### Problem statement:
Check every line below, and copy those that include "thumbnail".

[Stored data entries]
▬▬▬▬▬▬▬▬▬▬
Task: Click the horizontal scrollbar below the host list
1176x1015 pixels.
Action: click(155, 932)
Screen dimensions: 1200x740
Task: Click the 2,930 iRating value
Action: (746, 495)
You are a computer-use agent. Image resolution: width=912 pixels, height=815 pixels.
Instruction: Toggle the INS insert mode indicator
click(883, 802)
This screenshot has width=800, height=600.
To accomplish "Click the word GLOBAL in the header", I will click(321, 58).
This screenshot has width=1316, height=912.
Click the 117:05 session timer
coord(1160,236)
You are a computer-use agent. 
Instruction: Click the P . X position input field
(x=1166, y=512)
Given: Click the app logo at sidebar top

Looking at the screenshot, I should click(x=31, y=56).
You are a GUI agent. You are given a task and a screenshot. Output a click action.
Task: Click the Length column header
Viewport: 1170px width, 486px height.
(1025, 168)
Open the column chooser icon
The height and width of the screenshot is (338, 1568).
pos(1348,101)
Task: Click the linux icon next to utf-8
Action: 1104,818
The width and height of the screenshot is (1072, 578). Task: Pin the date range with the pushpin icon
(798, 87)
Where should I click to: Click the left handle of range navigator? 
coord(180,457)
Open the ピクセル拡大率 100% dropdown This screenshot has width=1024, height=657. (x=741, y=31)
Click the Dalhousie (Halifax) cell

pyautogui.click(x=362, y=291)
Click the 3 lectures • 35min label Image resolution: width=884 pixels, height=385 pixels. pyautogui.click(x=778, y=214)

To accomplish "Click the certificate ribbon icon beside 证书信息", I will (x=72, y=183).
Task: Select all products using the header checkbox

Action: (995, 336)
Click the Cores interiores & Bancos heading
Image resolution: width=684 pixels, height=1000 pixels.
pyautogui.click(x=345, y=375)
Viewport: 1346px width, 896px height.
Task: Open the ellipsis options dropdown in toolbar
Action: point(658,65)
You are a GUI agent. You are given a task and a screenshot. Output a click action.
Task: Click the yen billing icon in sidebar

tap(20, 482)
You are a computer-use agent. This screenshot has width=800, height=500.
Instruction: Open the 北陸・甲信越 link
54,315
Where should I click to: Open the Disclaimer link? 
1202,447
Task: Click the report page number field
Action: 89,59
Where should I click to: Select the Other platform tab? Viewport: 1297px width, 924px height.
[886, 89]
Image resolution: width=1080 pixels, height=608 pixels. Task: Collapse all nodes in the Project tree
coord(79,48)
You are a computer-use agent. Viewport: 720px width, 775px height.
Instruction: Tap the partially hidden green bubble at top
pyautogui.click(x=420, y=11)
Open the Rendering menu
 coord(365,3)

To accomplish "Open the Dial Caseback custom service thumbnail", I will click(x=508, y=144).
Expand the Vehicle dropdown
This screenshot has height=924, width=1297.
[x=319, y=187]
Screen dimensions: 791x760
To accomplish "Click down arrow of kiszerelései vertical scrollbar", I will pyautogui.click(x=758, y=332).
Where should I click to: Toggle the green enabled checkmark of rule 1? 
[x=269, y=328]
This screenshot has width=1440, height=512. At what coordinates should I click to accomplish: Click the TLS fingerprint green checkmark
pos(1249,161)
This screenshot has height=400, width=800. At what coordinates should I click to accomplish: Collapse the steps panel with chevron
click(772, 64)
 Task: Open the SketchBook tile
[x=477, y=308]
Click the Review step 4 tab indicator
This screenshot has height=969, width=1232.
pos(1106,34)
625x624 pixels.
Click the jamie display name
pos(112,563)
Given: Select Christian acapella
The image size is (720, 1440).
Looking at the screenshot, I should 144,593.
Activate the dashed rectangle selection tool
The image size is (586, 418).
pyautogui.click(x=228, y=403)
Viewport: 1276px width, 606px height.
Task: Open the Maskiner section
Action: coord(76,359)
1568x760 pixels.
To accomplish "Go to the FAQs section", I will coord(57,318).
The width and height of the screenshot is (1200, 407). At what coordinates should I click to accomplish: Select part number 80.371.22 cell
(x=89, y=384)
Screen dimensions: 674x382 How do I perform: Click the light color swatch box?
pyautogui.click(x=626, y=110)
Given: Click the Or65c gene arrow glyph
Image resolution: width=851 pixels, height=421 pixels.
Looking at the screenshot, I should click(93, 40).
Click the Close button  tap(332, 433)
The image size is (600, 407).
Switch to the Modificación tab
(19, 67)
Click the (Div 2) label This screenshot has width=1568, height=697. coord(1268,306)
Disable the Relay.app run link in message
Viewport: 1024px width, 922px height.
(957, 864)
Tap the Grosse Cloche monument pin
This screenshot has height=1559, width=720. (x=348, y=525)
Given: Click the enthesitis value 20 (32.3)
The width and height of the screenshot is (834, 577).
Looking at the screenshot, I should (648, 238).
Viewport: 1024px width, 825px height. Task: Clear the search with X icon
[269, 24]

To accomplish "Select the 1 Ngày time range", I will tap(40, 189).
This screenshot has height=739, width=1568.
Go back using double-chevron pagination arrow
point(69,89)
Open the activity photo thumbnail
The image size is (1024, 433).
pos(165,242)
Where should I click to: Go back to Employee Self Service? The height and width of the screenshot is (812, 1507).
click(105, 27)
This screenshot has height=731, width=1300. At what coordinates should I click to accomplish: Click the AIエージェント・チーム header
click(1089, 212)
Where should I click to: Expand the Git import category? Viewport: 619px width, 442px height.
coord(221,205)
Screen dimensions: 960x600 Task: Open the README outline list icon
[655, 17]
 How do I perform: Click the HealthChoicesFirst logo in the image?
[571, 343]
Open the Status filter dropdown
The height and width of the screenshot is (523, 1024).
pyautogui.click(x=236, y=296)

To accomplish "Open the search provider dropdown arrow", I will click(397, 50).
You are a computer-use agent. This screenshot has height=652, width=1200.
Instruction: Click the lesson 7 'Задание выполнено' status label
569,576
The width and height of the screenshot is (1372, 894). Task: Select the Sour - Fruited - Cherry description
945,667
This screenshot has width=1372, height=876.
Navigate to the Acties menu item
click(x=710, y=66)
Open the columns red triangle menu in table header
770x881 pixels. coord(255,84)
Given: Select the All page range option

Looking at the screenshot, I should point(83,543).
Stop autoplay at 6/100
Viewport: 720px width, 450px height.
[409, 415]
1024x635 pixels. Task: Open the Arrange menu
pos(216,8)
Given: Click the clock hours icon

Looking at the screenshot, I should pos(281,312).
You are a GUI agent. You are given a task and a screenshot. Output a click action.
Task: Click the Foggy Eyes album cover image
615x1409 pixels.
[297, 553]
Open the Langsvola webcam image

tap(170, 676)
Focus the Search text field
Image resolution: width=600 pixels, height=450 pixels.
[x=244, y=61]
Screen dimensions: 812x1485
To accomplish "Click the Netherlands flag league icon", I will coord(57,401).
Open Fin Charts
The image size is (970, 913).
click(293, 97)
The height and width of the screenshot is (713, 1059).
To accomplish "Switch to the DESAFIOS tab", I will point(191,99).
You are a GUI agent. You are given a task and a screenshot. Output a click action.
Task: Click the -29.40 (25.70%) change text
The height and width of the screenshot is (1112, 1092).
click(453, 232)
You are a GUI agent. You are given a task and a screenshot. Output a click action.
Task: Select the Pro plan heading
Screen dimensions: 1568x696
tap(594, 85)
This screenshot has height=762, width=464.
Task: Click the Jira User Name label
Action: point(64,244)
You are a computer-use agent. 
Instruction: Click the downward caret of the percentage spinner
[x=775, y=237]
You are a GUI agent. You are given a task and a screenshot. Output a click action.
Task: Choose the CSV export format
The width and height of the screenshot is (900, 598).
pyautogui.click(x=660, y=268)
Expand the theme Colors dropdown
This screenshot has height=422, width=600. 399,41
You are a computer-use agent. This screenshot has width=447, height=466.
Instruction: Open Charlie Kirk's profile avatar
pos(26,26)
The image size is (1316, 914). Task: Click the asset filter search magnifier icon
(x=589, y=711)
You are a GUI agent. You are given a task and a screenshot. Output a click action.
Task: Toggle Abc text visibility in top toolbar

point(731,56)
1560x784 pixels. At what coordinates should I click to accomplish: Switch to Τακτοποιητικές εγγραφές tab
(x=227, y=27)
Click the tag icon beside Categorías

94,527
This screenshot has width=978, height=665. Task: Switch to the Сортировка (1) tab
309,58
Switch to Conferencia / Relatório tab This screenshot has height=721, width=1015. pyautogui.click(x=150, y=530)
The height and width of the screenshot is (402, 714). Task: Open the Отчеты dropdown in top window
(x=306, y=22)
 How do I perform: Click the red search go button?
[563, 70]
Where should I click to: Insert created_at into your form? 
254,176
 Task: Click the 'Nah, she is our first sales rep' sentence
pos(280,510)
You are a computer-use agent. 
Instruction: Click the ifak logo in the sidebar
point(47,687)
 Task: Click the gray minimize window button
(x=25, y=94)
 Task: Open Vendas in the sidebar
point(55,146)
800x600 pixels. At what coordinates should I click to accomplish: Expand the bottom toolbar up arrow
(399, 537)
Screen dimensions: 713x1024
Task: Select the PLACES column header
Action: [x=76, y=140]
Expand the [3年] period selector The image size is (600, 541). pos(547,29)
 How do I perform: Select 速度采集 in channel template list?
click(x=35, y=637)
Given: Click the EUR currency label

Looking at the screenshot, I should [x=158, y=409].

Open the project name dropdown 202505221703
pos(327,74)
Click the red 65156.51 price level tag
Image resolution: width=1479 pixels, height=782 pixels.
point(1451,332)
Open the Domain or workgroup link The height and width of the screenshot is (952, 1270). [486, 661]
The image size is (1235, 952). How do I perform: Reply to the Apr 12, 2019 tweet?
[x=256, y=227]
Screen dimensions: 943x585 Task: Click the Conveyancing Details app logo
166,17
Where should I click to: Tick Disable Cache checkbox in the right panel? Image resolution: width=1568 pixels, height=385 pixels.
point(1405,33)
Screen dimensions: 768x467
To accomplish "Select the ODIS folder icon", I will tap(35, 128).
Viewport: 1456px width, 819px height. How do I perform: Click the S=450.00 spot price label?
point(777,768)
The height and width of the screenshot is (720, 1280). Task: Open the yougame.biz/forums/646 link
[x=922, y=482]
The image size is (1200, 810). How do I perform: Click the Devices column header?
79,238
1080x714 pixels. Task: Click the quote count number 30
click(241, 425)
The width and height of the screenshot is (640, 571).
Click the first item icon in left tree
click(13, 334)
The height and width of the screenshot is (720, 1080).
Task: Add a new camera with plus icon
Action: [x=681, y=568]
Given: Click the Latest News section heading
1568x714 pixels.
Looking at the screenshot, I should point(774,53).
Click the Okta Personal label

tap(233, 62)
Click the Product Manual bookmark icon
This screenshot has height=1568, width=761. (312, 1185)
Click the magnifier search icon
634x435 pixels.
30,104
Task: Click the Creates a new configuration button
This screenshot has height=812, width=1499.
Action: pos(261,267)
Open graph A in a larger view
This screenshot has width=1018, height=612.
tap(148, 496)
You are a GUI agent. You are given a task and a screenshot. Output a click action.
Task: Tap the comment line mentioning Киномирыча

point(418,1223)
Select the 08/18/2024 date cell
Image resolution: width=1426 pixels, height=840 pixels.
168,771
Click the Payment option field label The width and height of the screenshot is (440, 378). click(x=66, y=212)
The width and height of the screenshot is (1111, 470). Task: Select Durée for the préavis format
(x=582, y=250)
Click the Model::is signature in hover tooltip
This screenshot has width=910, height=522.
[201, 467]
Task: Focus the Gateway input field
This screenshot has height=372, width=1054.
▬▬▬▬▬▬▬▬▬▬
### Exercise answer:
To accomplish "Open the Dial Caseback custom service thumbnail", I will click(x=508, y=144).
Open the activity photo thumbnail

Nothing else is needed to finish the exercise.